Donald, 31, threatened retirement and sent the Rams a letter — amid contract negotiations — informing them of his intentions to walk away. The Rams came back to the table with an unprecedented offer — a straight raise with no new years added, making Donald the NFL’s highest-paid defender again. Donald’s $31.6MM-per-year average dwarfs the rest of the D-tackle market; no other interior D-lineman makes more than $21MM per annum. That deal has not started off well for the Rams, who have seen their run of good health in recent years deteriorate into a mess that has this team on course to be the worst defending Super Bowl champion in league history.

Donald’s third Rams pact runs through 2024; he is set to count $26MM against Los Angeles’ cap next year. That money is guaranteed, though Donald’s 2024 cash is not. This season, Donald’s production has dipped a bit. The ninth-year defender has five sacks and 11 quarterback hits. While he still would have had time to move toward his seventh double-digit sack season, this injury will probably nix such an effort.

Kupp underwent ankle surgery and is expected to miss at least the next four games. Considering that timetable and the Rams’ 3-8 record, it seems unlikely the All-Pro wideout will play again this year. Stafford has spent the past two weeks in concussion protocol, with a neck issue leading him back there after he left the Rams’ Week 11 loss to the Saints early. Conflicting reports surfaced about Stafford returning this season, but the Rams are unsurprisingly considering punting on the rest of the veteran quarterback’s 14th season and regrouping in 2023. Stafford’s new deal runs through 2026.

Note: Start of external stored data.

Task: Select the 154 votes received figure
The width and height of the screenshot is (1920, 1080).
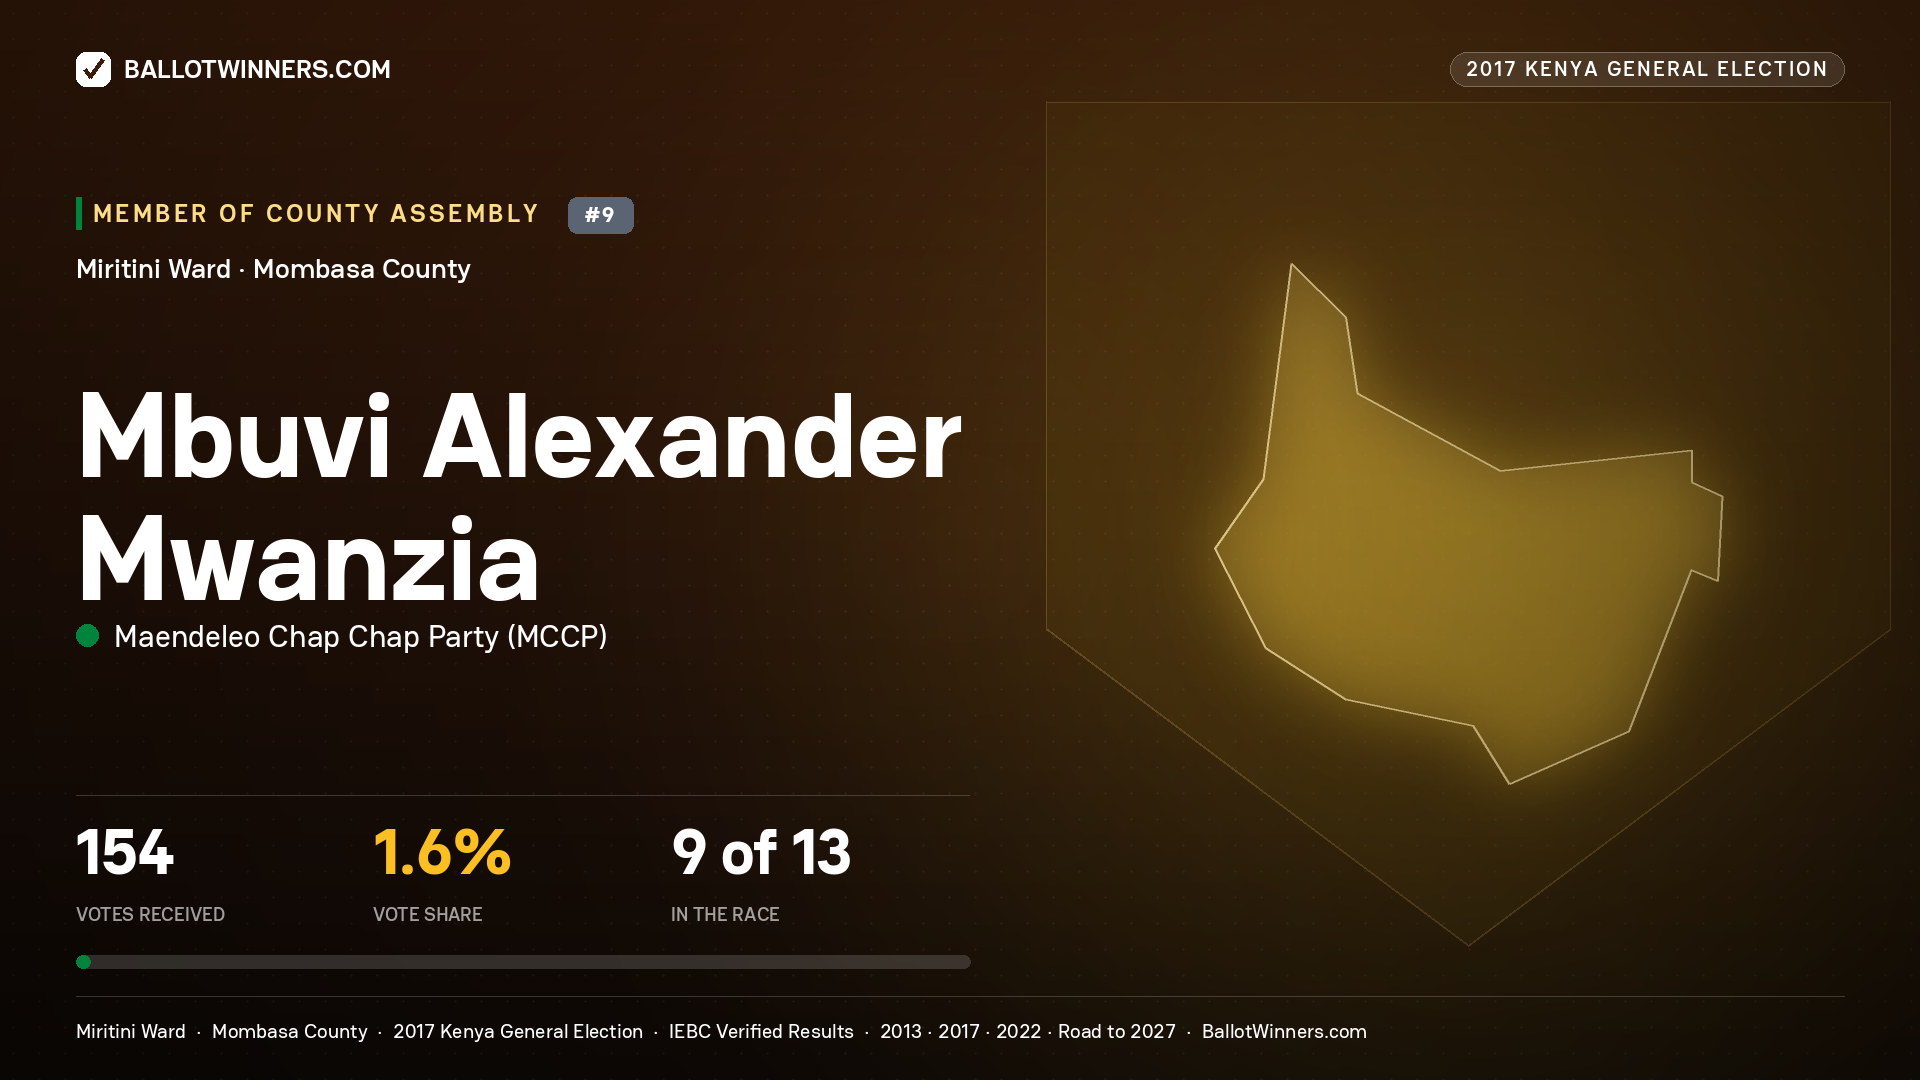Action: (x=125, y=853)

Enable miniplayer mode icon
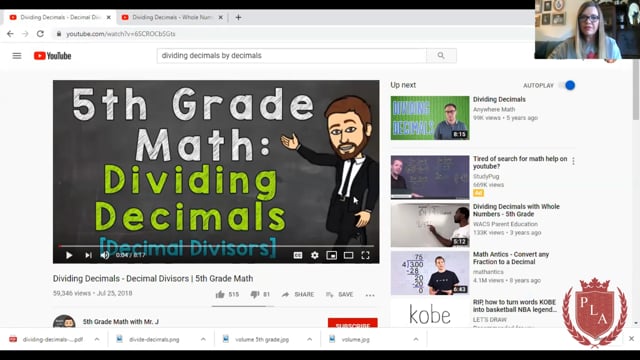(x=331, y=255)
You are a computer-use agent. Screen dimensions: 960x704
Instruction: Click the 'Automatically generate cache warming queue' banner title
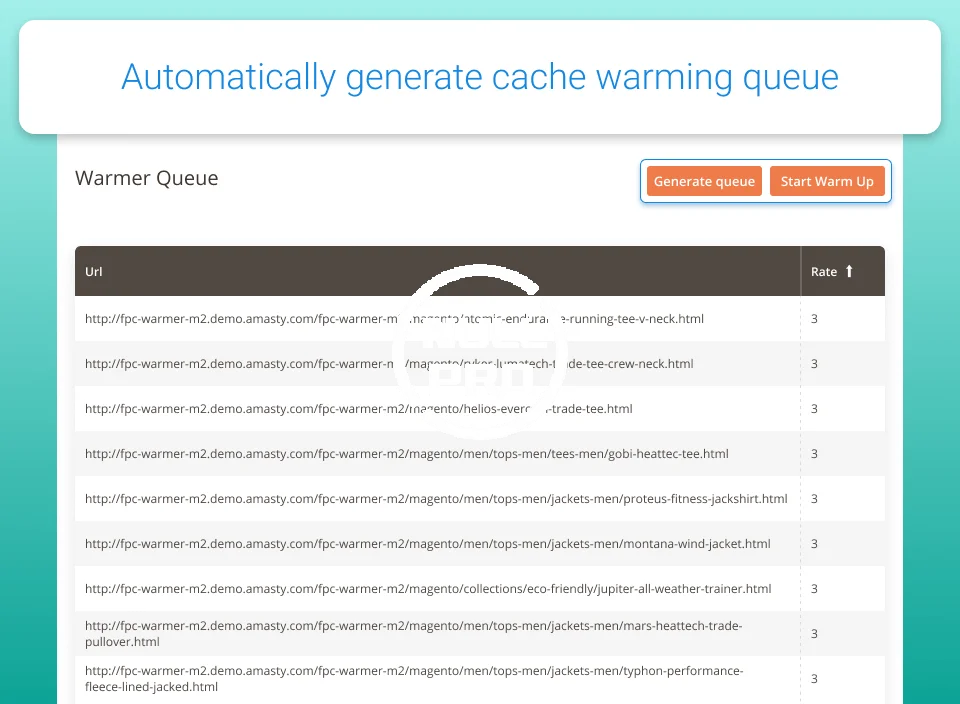click(x=480, y=77)
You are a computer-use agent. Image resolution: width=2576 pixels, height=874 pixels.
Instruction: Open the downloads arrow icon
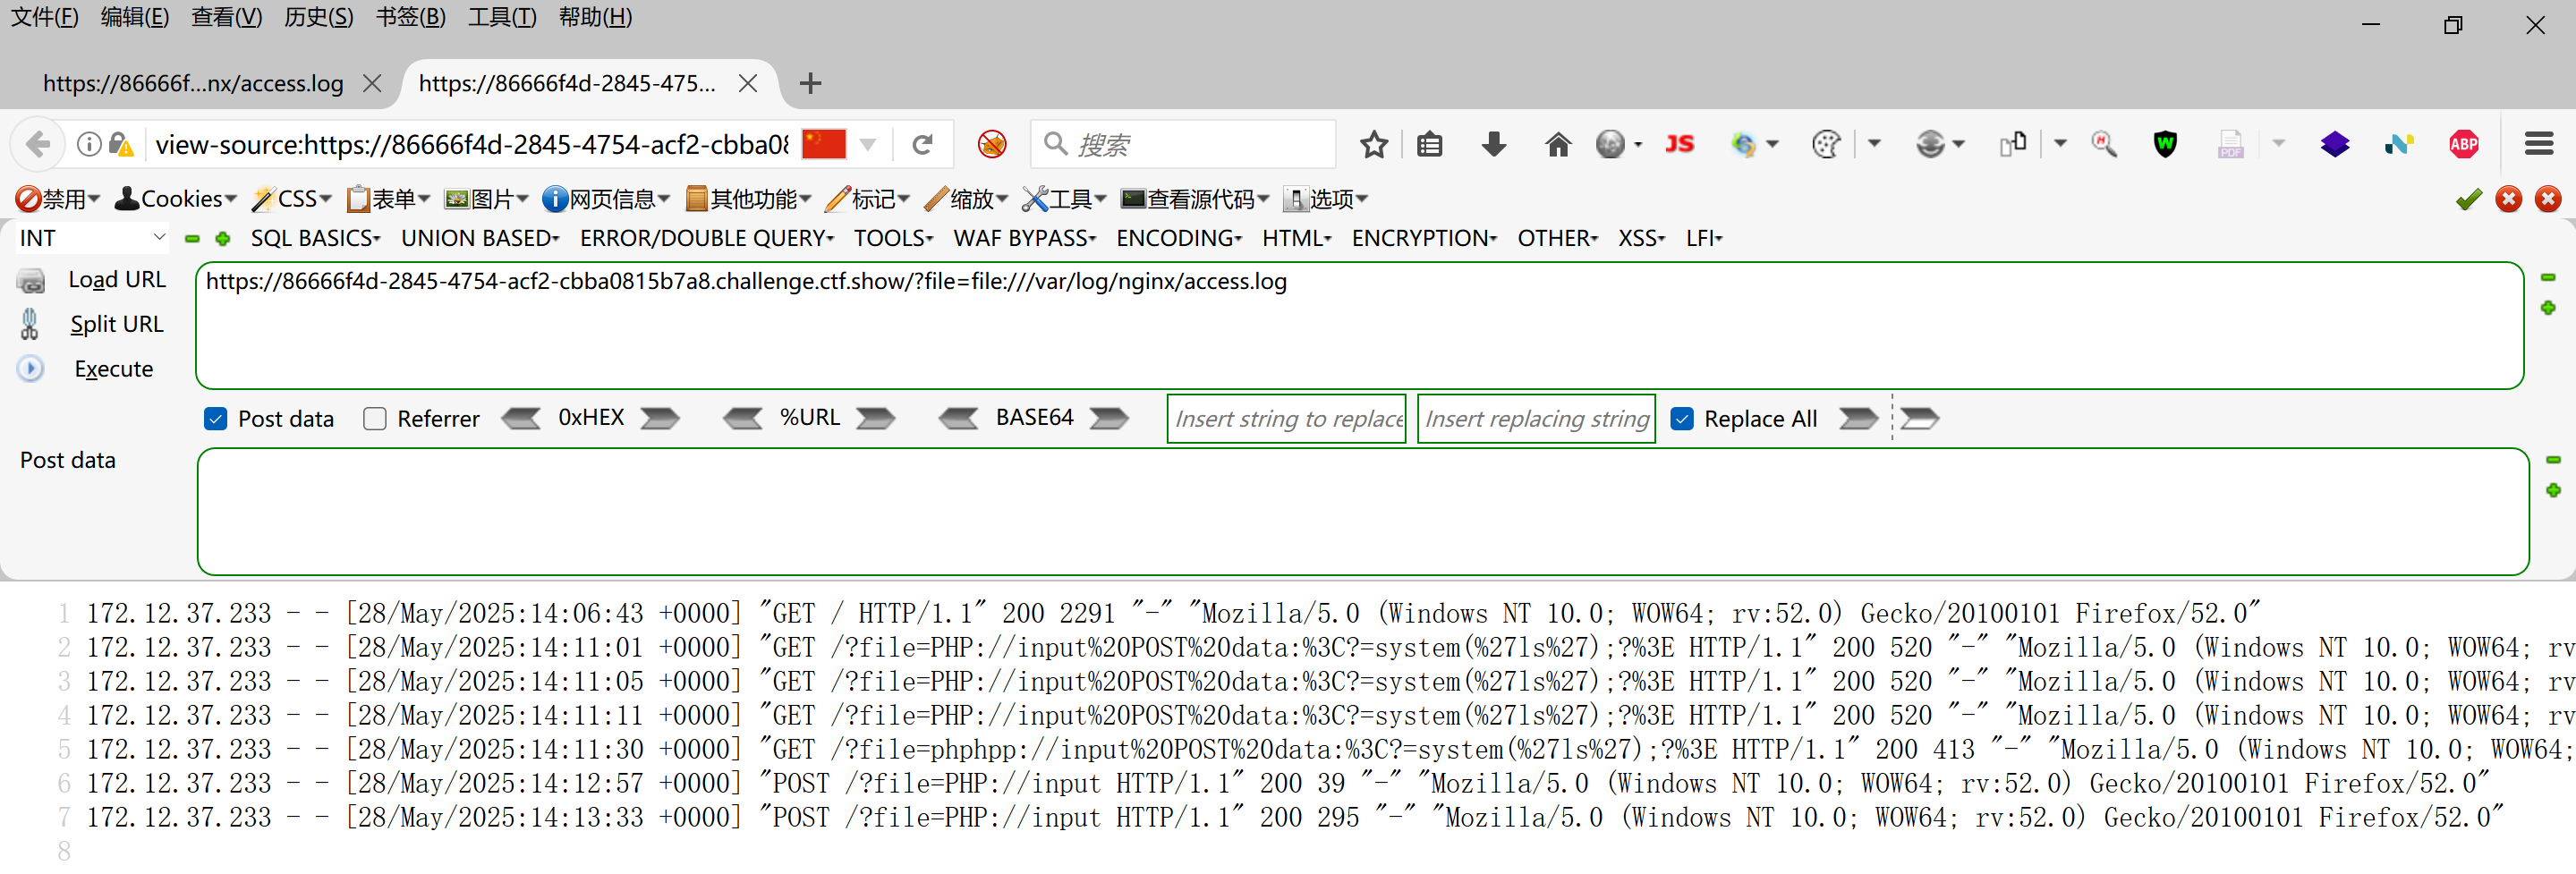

The Rams squandered key seasons from their well-paid trio. Donald will turn 32 in May; Stafford will be 35 in February. Kupp is younger, but he will hit 30 in June. The team, which also placed Allen Robinson on IR on Tuesday because of a season-ending foot injury, may see its skeleton crew thin further in the weeks ahead. Although the 1982 49ers finished 3-6, a strike-shortened season impacted their first title defense. No defending Super Bowl champion has finished with fewer than six wins in a non-strike-shortened campaign; if the Rams are to be without Donald and Stafford the rest of the way, they might have a hard time making it to 6-11. The Lions hold the Rams’ 2023 first-round pick.